Tuesday, July 14, 2009

Confetti Corn

I am always looking for a simple and quick side dish to make with dinner. I always feel like it is an after thought and I usually just heat up whatever frozen/canned veggies I have on hand. The other day I was looking in one of my cookbooks and came across a recipe that I thought fit the bill.

Confetti Corn
Barefoot Contessa: back to basics.

2 tablespoons good olive oil
1/2 cup chopped red onion
1 small orange bell pepper, 1/2" dice
2 tablepoons butter
Kernals from 5 ears of corn (4 cups)
1 1/2 teaspoons kosher salt
1 teaspoon freshly ground black pepper
2 tablespoons julienned fresh basil, minced fresh chives, and/or minced fresh parsley

Heat the olive oil over medium heat in a large saute pan. Add the onion and saute for 5 minutes, until the onion is soft. Stir in the bell pepper and saute for 2 more minutes.
Add the butter to the pan and allow it to melt. Over medium heat, add the corn, salt and pepper and cook, stirring occasionally for 5 to 7 minutes, until the corn just loses its starchiness. Season to taste, gently stir in the basil or other green herbs, and serve hot.

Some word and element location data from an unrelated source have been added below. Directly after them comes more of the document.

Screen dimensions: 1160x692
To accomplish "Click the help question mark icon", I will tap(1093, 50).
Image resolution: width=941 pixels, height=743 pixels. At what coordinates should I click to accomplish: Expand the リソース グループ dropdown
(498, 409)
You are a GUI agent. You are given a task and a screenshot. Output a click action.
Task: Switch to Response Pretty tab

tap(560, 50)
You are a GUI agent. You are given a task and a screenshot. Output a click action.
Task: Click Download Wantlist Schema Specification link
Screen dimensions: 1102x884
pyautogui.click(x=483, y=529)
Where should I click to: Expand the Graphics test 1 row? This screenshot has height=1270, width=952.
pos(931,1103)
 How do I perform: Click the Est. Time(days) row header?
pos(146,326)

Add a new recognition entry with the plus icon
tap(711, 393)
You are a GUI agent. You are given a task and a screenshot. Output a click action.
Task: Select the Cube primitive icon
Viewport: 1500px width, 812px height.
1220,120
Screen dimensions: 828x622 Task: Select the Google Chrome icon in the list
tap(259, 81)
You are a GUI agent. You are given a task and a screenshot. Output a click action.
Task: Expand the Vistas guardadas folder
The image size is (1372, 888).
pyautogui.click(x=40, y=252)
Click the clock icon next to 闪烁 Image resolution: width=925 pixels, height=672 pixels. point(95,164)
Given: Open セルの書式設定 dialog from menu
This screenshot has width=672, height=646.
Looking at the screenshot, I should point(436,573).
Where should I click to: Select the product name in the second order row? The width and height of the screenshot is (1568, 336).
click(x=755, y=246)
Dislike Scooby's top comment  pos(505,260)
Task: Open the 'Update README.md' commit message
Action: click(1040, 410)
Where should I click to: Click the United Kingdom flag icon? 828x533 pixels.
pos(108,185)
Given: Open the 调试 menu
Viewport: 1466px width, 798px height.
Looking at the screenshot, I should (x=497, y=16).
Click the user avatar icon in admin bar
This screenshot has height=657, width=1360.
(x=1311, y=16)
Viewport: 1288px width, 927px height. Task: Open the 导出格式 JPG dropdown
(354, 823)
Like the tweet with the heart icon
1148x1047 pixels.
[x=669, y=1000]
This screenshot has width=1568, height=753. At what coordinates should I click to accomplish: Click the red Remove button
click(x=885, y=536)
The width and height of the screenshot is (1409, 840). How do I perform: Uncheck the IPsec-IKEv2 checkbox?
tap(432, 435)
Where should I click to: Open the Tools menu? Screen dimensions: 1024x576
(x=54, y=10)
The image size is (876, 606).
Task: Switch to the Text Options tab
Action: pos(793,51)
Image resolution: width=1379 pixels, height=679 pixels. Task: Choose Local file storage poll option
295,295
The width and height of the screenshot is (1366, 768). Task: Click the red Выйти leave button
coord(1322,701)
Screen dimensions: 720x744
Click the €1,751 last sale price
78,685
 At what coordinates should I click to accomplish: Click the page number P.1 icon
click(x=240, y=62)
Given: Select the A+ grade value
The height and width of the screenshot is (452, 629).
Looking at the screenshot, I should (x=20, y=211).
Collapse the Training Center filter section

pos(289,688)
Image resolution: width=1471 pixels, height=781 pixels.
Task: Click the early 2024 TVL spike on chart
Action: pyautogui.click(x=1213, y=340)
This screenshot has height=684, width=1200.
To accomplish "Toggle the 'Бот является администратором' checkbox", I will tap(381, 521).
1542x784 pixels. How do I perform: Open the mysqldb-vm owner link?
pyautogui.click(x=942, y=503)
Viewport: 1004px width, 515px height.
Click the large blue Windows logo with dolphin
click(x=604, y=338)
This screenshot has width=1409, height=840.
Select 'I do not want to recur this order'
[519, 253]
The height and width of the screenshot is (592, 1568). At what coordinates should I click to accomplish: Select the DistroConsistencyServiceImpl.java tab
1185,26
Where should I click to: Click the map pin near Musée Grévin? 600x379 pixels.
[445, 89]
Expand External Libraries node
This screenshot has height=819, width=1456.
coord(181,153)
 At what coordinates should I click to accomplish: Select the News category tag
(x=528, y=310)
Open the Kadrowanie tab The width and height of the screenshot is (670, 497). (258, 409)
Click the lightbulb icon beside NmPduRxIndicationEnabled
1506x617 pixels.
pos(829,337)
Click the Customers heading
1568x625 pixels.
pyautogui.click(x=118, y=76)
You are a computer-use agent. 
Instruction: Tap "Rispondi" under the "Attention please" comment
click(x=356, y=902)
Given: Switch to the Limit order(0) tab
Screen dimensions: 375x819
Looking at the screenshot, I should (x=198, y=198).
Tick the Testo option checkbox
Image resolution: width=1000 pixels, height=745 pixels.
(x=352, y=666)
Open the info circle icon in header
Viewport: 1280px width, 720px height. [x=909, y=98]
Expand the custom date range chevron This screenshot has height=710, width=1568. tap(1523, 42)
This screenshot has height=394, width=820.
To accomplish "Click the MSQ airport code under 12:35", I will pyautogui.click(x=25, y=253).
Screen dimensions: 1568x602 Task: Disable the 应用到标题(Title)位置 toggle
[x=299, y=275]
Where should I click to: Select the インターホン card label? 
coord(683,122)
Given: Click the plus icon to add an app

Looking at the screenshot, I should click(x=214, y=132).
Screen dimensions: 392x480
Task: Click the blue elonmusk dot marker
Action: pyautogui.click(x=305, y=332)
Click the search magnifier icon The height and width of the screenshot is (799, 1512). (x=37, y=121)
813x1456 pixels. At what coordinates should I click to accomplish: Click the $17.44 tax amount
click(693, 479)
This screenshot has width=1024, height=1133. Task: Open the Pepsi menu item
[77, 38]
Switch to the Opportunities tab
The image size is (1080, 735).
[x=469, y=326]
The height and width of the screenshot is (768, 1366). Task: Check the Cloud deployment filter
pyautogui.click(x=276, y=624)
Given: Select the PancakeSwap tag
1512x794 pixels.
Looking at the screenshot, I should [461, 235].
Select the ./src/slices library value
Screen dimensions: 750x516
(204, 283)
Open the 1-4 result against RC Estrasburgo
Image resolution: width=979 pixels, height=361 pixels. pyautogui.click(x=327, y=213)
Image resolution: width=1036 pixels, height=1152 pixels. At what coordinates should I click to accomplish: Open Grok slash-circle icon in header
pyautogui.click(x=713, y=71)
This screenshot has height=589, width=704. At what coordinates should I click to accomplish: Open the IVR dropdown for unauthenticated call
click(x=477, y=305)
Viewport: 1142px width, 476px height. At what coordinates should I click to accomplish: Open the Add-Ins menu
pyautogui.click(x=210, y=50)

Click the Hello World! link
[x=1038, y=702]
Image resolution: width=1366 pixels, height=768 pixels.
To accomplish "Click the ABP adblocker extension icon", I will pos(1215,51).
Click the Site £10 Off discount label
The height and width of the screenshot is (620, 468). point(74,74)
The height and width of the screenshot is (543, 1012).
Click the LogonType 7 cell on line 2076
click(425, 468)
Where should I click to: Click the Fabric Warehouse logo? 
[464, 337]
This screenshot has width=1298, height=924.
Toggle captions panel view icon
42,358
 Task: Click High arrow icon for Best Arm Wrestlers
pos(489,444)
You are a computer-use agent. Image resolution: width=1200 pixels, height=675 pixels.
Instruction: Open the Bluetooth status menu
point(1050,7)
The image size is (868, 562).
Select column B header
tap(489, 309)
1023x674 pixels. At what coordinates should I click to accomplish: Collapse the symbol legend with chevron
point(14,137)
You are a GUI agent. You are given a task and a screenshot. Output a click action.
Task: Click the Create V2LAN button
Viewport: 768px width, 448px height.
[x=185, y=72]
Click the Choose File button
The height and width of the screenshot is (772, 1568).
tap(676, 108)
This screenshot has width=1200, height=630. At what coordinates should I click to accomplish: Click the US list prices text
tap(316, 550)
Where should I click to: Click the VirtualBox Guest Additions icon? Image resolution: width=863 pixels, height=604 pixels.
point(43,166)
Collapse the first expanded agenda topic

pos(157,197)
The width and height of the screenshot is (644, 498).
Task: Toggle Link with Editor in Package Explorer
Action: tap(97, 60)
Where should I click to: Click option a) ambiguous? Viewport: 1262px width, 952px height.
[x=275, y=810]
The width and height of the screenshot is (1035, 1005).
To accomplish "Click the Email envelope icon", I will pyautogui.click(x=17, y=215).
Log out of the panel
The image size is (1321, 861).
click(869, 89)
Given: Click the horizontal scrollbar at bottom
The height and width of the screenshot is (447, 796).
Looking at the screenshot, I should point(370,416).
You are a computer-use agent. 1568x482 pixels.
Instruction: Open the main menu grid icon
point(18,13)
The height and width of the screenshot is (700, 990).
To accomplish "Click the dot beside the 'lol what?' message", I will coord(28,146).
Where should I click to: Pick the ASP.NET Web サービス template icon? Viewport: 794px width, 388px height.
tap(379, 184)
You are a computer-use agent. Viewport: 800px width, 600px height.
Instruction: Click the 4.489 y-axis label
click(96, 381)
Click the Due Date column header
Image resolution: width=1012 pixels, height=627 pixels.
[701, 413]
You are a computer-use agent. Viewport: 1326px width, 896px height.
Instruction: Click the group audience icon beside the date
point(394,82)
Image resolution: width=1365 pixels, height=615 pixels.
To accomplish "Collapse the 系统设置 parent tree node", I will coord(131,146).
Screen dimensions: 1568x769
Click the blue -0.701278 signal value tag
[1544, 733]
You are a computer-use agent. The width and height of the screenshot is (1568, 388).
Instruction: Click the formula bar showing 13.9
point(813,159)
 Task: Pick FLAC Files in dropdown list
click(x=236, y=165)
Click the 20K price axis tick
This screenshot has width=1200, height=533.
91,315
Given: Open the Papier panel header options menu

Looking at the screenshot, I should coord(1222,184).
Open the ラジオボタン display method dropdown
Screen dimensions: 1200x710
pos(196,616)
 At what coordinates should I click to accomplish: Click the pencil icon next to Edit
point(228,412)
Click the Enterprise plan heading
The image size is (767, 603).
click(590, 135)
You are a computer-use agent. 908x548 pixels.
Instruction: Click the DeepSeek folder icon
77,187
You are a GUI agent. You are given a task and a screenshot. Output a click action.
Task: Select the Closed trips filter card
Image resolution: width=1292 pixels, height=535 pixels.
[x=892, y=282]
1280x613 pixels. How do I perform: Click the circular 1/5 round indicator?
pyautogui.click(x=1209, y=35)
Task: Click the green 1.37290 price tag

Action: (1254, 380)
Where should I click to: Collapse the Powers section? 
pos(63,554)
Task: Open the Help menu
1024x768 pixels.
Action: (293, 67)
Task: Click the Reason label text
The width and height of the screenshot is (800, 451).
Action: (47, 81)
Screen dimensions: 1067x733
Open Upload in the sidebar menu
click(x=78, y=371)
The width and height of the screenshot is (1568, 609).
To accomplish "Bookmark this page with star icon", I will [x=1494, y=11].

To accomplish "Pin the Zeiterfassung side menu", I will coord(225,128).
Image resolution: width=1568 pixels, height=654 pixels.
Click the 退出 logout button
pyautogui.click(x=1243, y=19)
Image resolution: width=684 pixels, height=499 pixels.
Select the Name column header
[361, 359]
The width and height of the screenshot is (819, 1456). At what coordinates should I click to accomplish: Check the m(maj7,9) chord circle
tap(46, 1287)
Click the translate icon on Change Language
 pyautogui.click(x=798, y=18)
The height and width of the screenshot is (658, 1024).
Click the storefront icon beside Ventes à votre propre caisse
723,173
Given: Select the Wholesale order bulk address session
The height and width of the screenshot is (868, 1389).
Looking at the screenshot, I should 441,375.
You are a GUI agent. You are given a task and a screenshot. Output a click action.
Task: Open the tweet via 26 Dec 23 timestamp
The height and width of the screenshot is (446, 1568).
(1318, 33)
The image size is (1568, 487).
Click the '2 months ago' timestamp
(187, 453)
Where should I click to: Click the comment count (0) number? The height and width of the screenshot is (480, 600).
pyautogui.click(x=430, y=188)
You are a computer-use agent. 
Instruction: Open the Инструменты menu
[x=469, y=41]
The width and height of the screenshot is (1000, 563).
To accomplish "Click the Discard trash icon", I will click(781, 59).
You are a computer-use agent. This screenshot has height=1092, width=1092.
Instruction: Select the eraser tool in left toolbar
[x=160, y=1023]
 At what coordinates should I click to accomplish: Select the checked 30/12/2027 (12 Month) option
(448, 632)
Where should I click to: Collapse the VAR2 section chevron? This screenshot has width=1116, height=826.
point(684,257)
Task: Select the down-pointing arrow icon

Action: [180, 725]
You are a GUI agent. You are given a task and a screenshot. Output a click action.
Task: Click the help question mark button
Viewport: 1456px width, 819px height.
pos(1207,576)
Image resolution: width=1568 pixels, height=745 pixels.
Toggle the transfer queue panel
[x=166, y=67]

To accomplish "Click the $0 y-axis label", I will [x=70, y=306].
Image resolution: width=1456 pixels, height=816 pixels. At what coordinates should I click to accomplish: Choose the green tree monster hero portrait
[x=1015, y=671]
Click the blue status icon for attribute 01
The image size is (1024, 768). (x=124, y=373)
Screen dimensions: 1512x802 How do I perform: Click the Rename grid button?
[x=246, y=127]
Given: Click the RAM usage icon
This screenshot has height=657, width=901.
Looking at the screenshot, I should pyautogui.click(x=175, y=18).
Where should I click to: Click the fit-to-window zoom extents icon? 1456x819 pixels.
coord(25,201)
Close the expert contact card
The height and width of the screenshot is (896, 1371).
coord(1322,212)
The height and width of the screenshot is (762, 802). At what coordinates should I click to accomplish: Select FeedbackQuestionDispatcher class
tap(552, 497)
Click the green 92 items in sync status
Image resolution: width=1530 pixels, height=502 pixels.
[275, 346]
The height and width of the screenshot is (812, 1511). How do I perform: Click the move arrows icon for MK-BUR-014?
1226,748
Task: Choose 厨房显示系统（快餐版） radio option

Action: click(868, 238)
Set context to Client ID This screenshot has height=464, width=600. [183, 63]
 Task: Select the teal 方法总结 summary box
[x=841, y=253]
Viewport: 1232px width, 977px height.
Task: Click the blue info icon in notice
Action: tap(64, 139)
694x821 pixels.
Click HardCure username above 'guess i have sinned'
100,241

Review: Wow is this recipe a keeper...easy, fast and tasted amazing. I didn't do exactly as the recipe is written above but I didn't really change much. I used a yellow onion instead of a red one, and I used a red bell pepper instead of the orange one it calls for. I also didn't add the butter to the pan because I ended up using more oil then I should of. I also am so mad at myself because I have fresh basil and parsley in my garden and I totally forgot to use it. Well this dish was so yummy that I am going to make it again and use the herbs. It could only make it better.